I am making an Desktop App by java and using YubiKey to authenticate requests that need user confirms. My YubiKey is YubiKey 5C NFC.
In my project, I use libraries: "com.yubico.yubikit.core: 2.4.0" and "com.yubico.yubikit.piv: 2.4.0".
In library, There is an method to gen keypair like this:
public PublicKeyValues generateKeyValues(Slot slot, KeyType keyType, PinPolicy pinPolicy, TouchPolicy touchPolicy){}
This is enum of Slot:
public enum Slot {
AUTHENTICATION(154, 6275333),
SIGNATURE(156, 6275338),
KEY_MANAGEMENT(157, 6275339),
CARD_AUTH(158, 6275329),
RETIRED1(130, 6275341),
RETIRED2(131, 6275342),
...
RETIRED20(149, 6275360),
ATTESTATION(249, 6291201);
}
This is enum of PinPolicy:
public enum PinPolicy {
DEFAULT(0),
NEVER(1),
ONCE(2),
ALWAYS(3);
}
This is enum of TouchPolicy:
public enum TouchPolicy {
DEFAULT(0),
NEVER(1),
ALWAYS(2),
CACHED(3);
}
And i set
KeyType keyType = KeyType.RSA2048;
In my code, i call like this :
PublicKeyValues PublicKeyValues = pivSession.generateKeyValues(slot, keyType, pinPolicy, touchPolicy);
I also can enter my PIN and check that my code is connected with my YubiKey.When run it can't gen key pair and get error:
Caused by: com.yubico.yubikit.core.smartcard.ApduException: APDU error: 0x6982
which mean "Security status not satisfied." but I can enter my PIN,which verified correctly and check that my code is connected with my YubiKey.

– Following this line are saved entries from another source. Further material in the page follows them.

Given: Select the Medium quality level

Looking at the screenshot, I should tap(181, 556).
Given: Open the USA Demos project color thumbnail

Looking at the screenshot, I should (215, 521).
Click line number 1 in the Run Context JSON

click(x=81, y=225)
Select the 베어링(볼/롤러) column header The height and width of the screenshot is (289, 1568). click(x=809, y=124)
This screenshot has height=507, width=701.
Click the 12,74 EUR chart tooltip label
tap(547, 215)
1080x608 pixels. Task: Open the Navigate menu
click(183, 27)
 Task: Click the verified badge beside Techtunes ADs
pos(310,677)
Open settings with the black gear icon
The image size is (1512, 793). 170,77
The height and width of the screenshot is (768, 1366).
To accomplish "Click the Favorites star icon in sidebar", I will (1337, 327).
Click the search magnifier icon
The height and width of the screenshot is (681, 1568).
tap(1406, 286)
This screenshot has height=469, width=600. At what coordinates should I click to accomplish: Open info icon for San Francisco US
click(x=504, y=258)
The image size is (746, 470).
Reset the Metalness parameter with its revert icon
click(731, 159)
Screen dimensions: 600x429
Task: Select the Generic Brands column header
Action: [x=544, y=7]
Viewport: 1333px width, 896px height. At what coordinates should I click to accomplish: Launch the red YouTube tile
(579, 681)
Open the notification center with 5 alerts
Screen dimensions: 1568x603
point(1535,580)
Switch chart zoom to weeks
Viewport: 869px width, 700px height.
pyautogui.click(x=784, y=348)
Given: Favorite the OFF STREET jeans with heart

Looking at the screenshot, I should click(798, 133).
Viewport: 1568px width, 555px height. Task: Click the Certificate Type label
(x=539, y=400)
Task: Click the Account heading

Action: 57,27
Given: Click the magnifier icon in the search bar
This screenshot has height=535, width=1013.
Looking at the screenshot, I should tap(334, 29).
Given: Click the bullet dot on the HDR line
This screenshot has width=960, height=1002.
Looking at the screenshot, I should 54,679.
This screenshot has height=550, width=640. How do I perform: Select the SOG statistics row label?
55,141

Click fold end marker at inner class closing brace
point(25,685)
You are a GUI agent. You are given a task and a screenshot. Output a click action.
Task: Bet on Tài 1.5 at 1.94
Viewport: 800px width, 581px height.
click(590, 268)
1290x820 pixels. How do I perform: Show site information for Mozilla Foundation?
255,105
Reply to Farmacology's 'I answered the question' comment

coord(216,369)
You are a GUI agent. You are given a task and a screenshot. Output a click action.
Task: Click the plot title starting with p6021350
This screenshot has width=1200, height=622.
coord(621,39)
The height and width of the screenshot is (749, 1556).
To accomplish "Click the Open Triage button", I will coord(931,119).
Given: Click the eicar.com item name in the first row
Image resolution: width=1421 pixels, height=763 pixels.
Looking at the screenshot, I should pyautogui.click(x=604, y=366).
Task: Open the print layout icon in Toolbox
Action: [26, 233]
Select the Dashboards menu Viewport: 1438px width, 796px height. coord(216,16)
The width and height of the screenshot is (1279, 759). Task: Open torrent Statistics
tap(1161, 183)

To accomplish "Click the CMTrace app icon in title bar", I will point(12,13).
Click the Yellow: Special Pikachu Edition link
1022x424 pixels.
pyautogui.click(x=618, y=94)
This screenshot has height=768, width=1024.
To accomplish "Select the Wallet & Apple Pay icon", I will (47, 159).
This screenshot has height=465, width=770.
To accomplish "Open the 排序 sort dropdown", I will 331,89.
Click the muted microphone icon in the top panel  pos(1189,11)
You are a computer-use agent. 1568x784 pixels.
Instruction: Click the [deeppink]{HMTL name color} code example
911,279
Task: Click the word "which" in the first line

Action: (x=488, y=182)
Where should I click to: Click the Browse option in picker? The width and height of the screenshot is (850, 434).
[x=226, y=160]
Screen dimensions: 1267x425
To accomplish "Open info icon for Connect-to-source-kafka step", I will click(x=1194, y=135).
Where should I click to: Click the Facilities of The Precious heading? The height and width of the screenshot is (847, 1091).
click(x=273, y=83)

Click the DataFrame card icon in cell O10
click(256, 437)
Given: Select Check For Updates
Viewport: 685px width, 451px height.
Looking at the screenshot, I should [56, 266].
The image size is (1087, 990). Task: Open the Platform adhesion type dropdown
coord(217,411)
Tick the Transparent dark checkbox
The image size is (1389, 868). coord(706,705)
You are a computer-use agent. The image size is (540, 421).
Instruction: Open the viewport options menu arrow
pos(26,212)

I have tried set all types of PinPolicy
and TouchPolicy
but still same error.
Have debugged, and dead in the line:
byte[] response = this.protocol.sendAndReceive(new Apdu(0, 71, 0, slot.value, (new Tlv(-84, Tlvs.encodeMap(tlvs))).getBytes()));
which is inside 'generateKeyValue' method
Need to add verify 'ManagementKey' with method in library:
public void authenticate(ManagementKeyType keyType, byte[] managementKey)